- [WHAT TO WORK ON]
Find the word "will" in the records and copy every line where it occurs.

- [Stored items]

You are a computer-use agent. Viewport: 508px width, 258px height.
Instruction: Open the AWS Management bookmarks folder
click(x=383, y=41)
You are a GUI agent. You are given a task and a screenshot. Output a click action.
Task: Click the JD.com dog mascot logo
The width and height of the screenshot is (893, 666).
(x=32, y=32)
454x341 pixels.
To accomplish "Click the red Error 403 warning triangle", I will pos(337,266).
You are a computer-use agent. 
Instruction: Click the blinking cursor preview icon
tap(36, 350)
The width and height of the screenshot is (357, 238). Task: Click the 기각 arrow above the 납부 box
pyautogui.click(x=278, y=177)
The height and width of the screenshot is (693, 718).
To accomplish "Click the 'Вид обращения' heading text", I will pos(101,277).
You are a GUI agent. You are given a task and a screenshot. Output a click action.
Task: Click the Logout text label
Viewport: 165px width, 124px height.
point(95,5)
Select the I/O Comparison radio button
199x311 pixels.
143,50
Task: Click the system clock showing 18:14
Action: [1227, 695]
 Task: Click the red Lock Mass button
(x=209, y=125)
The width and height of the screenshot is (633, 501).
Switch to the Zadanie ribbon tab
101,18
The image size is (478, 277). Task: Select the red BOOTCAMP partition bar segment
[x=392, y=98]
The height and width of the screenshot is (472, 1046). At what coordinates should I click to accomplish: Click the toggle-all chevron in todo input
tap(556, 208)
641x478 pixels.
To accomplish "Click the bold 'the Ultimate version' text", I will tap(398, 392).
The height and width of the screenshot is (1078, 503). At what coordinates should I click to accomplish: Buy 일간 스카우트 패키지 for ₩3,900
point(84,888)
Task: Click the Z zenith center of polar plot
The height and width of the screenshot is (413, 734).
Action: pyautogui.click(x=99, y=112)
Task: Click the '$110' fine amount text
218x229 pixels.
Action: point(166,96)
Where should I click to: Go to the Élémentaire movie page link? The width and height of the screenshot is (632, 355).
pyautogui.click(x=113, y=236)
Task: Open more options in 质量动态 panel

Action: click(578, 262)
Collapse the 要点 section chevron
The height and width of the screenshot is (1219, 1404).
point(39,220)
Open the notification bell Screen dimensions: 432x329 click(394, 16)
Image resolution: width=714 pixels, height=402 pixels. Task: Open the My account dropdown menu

- [ANSWER TO THE PROBLEM]
To accomplish "Click the red Error 403 warning triangle", I will pos(337,266).
To accomplish "Click the 'Вид обращения' heading text", I will pos(101,277).
To accomplish "Click the bold 'the Ultimate version' text", I will tap(398, 392).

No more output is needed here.